What’s the difference between Spot Trading & Futures Trading?

Cryptocurrency in recent times has increased its demand in the market. Almost every sector and every individual nowadays is talking about crypto. Not just that, many are even getting their hands dirty in this recently popular-gained currency. If you are wondering about bitcoin trading and you want to trade check BitAlpha AI.

Many people think that cryptocurrency is firmly based on virtual currency transactions, meaning that they are just a digital currency utilized by businesses and individuals as a payment medium. However, crypto has ruled out this misconception and has come out to be more than just a payment method.

Many people now send a gift using crypto, and a huge number use it for trade and mining. Talking about cryptocurrency trading is a bit complex. Platforms like the Bitcoin Trading Platform and many others have turned out to be a great option for pros and even beginners to start trading. But, in the crypto sector, trading is more than what we think it is.

Normally, there are different types of trading that a person should know about when trading in exchanges, whether they are conventional stock exchanges or cryptocurrency exchanges. The only difference between exchanges is the volatility.

In this article, we will look at the differences between spot trading and futures trading, two of the most followed trading methods.

Spot Trading

It is a type of trading where the buyers and sellers directly interact for transactions of whatever cryptocurrency they are trading. The cryptocurrency can be Bitcoin, Ethereum, Litecoin or Dogecoin. In the time between the buying and selling, the relevant cryptocurrency is in the ownership of the user.

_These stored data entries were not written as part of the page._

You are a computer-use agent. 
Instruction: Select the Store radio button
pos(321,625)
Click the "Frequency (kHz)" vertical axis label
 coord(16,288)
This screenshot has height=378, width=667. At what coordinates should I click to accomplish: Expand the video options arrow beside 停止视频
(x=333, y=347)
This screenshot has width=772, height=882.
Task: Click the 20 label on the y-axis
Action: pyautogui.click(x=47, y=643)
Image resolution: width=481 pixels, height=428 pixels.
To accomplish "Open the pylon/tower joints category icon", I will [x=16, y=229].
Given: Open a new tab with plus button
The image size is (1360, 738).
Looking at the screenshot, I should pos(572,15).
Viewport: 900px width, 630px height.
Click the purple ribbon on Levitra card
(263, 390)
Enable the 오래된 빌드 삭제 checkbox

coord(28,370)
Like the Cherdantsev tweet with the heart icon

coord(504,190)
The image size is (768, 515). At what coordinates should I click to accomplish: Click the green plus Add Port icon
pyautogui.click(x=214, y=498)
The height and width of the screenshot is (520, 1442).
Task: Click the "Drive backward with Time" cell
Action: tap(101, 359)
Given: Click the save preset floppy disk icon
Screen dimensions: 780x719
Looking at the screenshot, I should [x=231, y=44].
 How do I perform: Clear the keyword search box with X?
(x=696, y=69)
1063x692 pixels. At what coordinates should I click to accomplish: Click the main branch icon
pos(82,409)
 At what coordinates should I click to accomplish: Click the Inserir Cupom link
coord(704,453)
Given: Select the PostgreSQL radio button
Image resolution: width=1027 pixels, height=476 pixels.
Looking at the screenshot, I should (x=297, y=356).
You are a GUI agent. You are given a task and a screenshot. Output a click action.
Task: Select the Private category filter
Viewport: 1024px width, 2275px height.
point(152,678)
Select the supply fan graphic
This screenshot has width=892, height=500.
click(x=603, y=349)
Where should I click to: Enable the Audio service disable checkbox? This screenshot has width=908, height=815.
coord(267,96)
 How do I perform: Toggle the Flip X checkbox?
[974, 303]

The direct transfer of cryptocurrency makes sit an instant transaction, and cryptocurrency exchanges facilitate transactions when the bid prices match for either buying or selling. These exchanges act as intermediaries and are available day and night as crypto trades can take place anytime and anywhere in the World. 

Futures Trading

Futures trading is a type of trading that does not include actual commodity, currency or security but agreement, also referred to as contracts. It is the same principle for conventional stock exchanges and crypto exchanges as mentioned above. In this trade, buying an agreement means the user buys the cryptocurrency at a future date. 

Due to the high volatility of the cryptocurrency market, there are no options for staking and voting as present in conventional exchanges. It is a measure in crypto exchanges to protect users from the more significant and instant losses in the fast-paced market. 

Futures trading in cryptocurrency provides speculation for the actual values of the cryptocurrency and its trends. It enables the user to profit from the crypto market even with high volatility. It will also let a user know the ride or fall of a currency so that the user can trade and set limits accordingly. 

Differences between Spot and Futures Trading

As we briefly discussed spot trading and futures trading in the above section, let’s have a look at what are the basic differences between them.

Spot Trading Futures Trading
A user may benefit or bear loss depending on the rise or fall of the market. No matter the fluctuation period in trend, a user gets profit, whether short or long. In the future, trading will have protection features for traders.
The value of a cryptocurrency in spot trading depends on the supply and demand of the particular currency. The price at which all the transactions settle is the spot price. In futures trading, the price value is a sum of the current spot price and futures premium. A positive premium is higher than the spot value, while a negative premium price is lower than the current spot price.
In spot trading, the user has to buy the security or cryptocurrency at an actual cost to sell or hold it. The futures trading offers leverage to buy contact or agreement of a cryptocurrency at a fraction of its actual price.

Conclusion

The crypto market is a volatile market to trade. It can become a nightmare for new traders and users with insufficient knowledge of cryptocurrency or trading. Given that, it is important for every beginner trader to understand the types of trading in crypto. In this article, we have discussed the differences of the macros of cryptocurrency trading strategies.